Transactional support under READ_UNCOMMITTED

When query isolation level is READ_UNCOMMITTED, Interactive Query threads need to read records from the ongoing transaction buffer. Unfortunately, the RocksDB WriteBatch is not thread-safe, causing Iterators created by Interactive Query threads to produce invalid results/throw unexpected errors as the WriteBatch is modified/closed during iteration.

Ideally, we would build an implementation of a transaction buffer that is thread-safe, enabling Interactive Query threads to query it safely. One approach would be to "chain together" WriteBatches, creating a new WriteBatch every time a new Iterator is created by an Interactive Query thread and "freezing" the previous WriteBatch.

It was decided to defer tackling this problem to a later KIP, in order to realise the benefits of transactional state stores to users as quickly as possible.

Query-time Isolation Levels

It was requested that users be able to select the isolation level of queries on a per-query basis.

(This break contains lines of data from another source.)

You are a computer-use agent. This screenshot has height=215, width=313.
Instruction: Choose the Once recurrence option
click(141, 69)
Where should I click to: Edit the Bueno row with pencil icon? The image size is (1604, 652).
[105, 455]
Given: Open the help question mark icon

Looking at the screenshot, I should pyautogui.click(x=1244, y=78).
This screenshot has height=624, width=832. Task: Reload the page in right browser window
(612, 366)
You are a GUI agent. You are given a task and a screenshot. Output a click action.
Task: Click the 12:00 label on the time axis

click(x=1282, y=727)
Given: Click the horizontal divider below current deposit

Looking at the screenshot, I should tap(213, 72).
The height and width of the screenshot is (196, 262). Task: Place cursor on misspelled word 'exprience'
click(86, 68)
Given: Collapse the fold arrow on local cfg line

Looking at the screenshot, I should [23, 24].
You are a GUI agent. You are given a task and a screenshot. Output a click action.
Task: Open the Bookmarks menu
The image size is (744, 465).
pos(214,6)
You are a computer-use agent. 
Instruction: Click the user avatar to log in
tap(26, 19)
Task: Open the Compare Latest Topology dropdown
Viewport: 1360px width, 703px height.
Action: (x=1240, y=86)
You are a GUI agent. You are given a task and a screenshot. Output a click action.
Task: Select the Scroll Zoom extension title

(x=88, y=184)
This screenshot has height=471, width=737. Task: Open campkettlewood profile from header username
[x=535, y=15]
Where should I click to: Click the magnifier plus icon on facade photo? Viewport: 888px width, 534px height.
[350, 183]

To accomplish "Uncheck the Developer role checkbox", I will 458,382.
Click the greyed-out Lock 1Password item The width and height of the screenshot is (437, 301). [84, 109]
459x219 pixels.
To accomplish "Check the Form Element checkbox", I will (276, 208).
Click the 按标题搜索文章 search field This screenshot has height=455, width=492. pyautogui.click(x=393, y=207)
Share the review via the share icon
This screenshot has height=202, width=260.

This would require some additional API changes (to the Interactive Query APIs). Such an API would require that state stores are always transactional, and that the transaction buffers can be read from by READ_UNCOMMITTED queries. Due to the problems outlined in the previous section, it was decided to also defer this to a subsequent KIP.

The new configuration option default.state.isolation.level was deliberately named to enable query-time isolation levels in the future, whereby any query that didn't explicitly choose an isolation level would use the configured default. Until then, this configuration option will globally control the isolation level of all queries, with no way to override it per-query.